(Dataset entries)
=== Section Start ===
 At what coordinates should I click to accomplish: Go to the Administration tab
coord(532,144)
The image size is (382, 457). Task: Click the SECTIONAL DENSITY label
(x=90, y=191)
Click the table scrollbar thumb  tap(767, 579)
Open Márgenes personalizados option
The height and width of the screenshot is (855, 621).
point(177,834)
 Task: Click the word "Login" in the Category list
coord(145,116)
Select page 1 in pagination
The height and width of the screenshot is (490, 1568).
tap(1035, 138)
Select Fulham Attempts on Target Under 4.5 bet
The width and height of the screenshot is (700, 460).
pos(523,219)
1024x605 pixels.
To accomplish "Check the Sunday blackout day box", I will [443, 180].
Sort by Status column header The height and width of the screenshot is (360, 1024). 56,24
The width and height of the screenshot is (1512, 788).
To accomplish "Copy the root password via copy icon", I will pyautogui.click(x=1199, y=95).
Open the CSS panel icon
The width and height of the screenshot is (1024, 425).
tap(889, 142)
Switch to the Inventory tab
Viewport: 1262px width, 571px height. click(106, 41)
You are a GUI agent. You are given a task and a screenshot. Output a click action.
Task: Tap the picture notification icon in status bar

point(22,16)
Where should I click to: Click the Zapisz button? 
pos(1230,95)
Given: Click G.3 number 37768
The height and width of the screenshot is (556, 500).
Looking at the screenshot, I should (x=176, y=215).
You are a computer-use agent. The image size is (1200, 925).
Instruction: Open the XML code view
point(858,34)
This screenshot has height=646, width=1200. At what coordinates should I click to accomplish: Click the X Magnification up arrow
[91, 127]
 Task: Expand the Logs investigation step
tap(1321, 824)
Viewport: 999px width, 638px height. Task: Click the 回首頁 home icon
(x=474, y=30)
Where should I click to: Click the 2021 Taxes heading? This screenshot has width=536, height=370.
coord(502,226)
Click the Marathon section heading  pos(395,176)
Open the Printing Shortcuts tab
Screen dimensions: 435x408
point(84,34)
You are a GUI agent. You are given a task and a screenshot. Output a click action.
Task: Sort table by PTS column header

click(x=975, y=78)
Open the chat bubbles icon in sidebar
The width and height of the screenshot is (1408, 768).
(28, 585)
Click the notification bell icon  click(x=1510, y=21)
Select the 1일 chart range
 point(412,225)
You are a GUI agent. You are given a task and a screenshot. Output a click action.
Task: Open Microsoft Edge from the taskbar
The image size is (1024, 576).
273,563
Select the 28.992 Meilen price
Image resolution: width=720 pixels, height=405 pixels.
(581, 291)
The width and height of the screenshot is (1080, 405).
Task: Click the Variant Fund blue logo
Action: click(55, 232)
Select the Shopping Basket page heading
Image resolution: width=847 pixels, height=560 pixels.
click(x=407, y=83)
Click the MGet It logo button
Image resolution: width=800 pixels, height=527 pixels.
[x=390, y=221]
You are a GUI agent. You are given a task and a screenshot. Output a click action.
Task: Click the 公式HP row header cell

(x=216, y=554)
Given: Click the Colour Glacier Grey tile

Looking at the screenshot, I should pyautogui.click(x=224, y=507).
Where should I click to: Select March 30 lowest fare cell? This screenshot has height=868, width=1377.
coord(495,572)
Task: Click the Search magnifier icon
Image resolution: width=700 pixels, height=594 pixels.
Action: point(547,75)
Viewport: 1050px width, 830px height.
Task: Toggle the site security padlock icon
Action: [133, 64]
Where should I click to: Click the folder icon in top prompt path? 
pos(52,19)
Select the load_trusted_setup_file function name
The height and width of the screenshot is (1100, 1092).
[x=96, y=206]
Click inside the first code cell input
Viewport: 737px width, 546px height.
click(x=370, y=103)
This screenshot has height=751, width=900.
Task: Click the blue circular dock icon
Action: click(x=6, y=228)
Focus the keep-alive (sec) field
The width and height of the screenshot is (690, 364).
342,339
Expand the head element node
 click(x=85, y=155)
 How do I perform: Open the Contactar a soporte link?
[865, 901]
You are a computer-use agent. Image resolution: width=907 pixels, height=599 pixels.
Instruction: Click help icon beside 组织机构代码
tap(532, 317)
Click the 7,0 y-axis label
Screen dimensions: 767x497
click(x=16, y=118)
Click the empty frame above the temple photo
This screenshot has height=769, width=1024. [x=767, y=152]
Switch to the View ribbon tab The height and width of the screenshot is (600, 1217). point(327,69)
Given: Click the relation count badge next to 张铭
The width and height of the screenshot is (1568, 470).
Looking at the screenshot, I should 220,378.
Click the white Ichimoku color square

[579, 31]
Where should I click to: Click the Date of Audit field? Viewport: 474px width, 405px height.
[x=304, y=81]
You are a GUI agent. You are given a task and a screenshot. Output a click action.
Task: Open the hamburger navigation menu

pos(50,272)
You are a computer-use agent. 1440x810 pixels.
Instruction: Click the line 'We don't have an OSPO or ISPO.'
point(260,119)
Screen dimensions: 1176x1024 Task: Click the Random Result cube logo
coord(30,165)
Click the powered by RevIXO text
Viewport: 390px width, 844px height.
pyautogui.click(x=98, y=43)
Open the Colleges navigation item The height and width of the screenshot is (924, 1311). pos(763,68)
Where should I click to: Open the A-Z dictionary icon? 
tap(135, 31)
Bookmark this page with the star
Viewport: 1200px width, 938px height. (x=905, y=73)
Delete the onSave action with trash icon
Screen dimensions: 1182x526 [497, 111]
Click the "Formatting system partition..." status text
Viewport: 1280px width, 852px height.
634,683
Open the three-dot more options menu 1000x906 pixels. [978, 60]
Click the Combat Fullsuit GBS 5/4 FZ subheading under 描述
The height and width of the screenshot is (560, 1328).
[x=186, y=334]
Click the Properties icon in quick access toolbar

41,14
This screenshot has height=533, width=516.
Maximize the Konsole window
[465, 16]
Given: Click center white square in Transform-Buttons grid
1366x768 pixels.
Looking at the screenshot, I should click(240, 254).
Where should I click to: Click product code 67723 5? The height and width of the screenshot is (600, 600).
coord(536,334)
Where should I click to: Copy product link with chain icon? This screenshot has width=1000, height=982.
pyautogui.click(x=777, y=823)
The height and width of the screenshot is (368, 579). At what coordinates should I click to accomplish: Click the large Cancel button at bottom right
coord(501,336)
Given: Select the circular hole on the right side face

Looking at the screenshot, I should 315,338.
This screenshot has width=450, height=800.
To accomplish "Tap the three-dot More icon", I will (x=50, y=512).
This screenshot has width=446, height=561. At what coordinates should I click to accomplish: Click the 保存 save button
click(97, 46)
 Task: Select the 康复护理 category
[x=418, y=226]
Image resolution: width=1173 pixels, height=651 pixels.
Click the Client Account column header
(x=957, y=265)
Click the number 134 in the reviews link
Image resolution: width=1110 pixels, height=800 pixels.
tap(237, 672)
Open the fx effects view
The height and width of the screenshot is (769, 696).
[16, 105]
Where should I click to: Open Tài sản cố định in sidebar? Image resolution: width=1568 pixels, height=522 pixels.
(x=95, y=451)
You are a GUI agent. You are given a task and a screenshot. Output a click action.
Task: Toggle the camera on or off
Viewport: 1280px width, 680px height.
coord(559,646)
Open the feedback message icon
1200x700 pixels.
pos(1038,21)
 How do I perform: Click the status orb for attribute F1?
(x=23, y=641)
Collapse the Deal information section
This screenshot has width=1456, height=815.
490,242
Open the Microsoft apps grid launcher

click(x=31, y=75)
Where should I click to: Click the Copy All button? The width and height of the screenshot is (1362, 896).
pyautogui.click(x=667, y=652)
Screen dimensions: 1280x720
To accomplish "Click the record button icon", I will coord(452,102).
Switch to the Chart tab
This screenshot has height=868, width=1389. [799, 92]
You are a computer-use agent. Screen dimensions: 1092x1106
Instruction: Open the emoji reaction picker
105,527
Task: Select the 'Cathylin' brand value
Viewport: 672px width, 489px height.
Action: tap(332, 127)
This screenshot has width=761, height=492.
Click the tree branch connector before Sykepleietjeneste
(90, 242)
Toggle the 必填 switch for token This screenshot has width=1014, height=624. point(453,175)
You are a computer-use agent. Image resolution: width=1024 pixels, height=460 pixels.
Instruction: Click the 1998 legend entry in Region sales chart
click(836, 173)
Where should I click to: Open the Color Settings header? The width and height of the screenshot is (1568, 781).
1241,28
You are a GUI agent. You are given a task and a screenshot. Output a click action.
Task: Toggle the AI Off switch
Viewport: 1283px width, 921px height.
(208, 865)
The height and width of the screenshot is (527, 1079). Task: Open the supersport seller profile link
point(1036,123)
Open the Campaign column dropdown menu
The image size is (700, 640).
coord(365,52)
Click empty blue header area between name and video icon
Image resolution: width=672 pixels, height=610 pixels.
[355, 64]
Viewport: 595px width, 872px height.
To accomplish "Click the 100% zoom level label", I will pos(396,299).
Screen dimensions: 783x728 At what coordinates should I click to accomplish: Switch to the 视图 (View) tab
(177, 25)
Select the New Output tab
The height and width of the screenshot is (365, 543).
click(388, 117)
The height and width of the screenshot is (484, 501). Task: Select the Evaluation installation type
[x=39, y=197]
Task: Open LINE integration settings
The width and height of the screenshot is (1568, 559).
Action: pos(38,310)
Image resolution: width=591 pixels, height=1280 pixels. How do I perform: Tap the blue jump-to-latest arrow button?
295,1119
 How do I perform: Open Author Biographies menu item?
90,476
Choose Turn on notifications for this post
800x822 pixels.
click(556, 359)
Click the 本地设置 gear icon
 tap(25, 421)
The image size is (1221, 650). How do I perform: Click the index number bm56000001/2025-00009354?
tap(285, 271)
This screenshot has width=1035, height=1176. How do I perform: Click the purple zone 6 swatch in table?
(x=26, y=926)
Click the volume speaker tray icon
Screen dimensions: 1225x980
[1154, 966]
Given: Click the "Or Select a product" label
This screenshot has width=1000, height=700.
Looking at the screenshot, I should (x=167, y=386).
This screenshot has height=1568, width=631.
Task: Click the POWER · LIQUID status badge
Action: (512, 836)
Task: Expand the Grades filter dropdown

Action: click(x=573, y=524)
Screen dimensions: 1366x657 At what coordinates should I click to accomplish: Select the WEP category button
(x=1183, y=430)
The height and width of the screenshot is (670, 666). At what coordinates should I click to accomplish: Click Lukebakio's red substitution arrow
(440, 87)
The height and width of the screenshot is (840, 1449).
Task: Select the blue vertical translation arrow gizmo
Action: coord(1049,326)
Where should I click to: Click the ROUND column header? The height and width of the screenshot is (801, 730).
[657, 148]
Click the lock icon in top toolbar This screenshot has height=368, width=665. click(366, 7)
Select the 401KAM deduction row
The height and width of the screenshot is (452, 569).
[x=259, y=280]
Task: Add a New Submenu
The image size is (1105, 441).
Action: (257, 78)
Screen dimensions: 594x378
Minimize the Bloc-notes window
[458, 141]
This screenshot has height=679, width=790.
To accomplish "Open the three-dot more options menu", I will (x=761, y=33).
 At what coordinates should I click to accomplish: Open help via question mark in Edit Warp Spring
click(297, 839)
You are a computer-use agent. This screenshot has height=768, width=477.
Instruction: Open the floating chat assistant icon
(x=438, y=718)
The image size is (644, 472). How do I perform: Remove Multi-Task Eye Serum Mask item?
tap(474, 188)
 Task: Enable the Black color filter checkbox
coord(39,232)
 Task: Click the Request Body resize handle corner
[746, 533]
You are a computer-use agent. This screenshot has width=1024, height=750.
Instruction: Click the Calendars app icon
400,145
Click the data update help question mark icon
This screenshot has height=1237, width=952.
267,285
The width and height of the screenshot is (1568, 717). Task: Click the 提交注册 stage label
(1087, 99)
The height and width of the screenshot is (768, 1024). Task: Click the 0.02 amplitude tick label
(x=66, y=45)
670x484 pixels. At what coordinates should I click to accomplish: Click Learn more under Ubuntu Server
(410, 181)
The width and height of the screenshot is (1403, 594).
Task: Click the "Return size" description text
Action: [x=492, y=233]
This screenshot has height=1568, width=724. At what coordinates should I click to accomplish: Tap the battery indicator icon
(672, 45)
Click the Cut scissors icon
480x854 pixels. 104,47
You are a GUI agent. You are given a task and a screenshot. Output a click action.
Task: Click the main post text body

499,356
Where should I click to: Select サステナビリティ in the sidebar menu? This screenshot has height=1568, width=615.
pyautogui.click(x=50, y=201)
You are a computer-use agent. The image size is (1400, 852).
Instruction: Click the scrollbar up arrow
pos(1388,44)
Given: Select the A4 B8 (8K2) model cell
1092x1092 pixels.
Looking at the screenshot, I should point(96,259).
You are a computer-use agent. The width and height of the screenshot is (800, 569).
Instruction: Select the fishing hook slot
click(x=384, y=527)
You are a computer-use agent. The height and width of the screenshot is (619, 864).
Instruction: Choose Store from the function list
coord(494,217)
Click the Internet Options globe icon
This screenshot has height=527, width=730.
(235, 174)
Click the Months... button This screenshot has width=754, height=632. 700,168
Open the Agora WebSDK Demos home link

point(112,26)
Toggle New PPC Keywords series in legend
=== Section End ===
Please give an exact copy of the lines above, beginning with the line containing "Viewport: 1283px width, 921px height." and running through the line containing "Task: Open LINE integration settings", and of no other lines.

Viewport: 1283px width, 921px height.
(208, 865)
The height and width of the screenshot is (527, 1079). Task: Open the supersport seller profile link
point(1036,123)
Open the Campaign column dropdown menu
The image size is (700, 640).
coord(365,52)
Click empty blue header area between name and video icon
Image resolution: width=672 pixels, height=610 pixels.
[355, 64]
Viewport: 595px width, 872px height.
To accomplish "Click the 100% zoom level label", I will pos(396,299).
Screen dimensions: 783x728 At what coordinates should I click to accomplish: Switch to the 视图 (View) tab
(177, 25)
Select the New Output tab
The height and width of the screenshot is (365, 543).
click(388, 117)
The height and width of the screenshot is (484, 501). Task: Select the Evaluation installation type
[x=39, y=197]
Task: Open LINE integration settings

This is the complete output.